Text segment =
##########
Building on Thaler’s work, researchers have documented a number of new SIFs, with increasing nuance, such as the timing of reminders or whether calls to action are worded as statements or as questions. Recently, my colleagues and I identified key elements of context that can drive the success of behavioral interventions (see the table below for a subset). We’ve categorized these elements into features of the target population and features of the situation in which the intervention is delivered.

The question is: How can we design and adapt interventions effectively, despite the variability of context?

The importance of relief in behavioral science

Relief mapping in cartography offers a valuable analogy. Relief mapping depicts the variations in elevation that characterize a landscape. In the figure below, Panel A is a high relief landscape in which there are dramatic differences in elevation. High relief landscapes have towering mountains and deep valleys in relative proximity. In contrast, medium (Panel B) and low (Panel C) relief landscapes are relatively flat. They could be the prairies at sea level, or they could be a plateau at some elevation above sea level. In essence, the relief of a landscape captures the degree of variability in that landscape.

What if behavioral scientists could identify the relief of the behavioral landscape by working like cartographers? A simplistic interpretation of the phrase “behavioral scientist as cartographer” is a literal one—that they should test for the effectiveness of interventions across geographies and cultures. Others have used the term cartography to refer to a visual catalog of existing successful nudge interventions. However, I propose the term in a deeper metaphorical sense. For any intervention, behavioral scientists could map the landscape by plotting the effectiveness or strength of the intervention—akin to the elevation of a geographic landscape—as a function of two (or more) elements of context. Just as a relief map captures the variability of a landscape as a function of latitude and longitude, a behavioral relief map will capture the variability in the effectiveness of an intervention as a function of contextual dimensions.

If there is great variability as a function of these contextual elements, we would get a high relief landscape like Panel A. We might refer to the behavioral phenomena in Panel A as “brittle” or “fragile.” A change in contextual location (e.g., from X to Y in Panel A) will dramatically change the effectiveness of the intervention. In contrast, we might refer to the behavioral phenomena in Panel C as robust; moving from X to Y does not change the effectiveness much. In the Panel C world, interventions more readily translate from context to context while in the Panel A world, translation challenges will be high.

What if behavioral scientists could identify the relief of the behavioral landscape by working like cartographers?
##########
Aim 1 =
Answer these questions about the text on behavioral relief mapping:
(a) Into which two kinds of features did the author and colleagues categorize the elements of context?
(b) What does relief mapping depict?
(c) What term might be used for the behavioral phenomena in Panel C?
The text and the records are unrelated material.
##########
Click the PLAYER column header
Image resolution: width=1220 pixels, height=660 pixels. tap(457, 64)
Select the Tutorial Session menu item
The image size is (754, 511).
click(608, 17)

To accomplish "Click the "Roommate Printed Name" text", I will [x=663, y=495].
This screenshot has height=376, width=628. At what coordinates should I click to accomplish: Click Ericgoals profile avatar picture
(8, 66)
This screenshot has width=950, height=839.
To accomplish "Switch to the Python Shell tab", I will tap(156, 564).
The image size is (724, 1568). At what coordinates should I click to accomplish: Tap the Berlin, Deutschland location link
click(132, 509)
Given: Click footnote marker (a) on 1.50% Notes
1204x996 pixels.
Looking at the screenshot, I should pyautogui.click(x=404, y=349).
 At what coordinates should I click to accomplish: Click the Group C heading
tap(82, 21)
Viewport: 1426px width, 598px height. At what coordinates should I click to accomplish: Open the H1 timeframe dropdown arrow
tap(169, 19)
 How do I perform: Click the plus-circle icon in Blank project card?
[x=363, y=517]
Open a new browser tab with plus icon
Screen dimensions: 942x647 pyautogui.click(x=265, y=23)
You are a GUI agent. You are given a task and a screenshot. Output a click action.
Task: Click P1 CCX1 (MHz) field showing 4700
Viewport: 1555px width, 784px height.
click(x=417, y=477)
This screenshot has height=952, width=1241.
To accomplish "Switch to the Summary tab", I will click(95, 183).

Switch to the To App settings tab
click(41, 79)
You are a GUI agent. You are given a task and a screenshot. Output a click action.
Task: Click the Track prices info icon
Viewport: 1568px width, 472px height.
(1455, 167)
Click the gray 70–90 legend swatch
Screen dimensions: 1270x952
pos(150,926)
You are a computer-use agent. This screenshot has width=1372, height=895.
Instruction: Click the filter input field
##########
Aim 2 =
Express the stretch of the records from the line containing "Switch to the To App settings tab" through the end of the records as a JSON list of strings, one string per line, leaving out blank lines.

Right answer 1 =
(a) Features of the target population and features of the situation in which the intervention is delivered.
(b) The variations in elevation that characterize a landscape.
(c) Robust.

Right answer 2 =
[
  "Switch to the To App settings tab",
  "click(41, 79)",
  "You are a GUI agent. You are given a task and a screenshot. Output a click action.",
  "Task: Click the Track prices info icon",
  "Viewport: 1568px width, 472px height.",
  "(1455, 167)",
  "Click the gray 70–90 legend swatch",
  "Screen dimensions: 1270x952",
  "pos(150,926)",
  "You are a computer-use agent. This screenshot has width=1372, height=895.",
  "Instruction: Click the filter input field"
]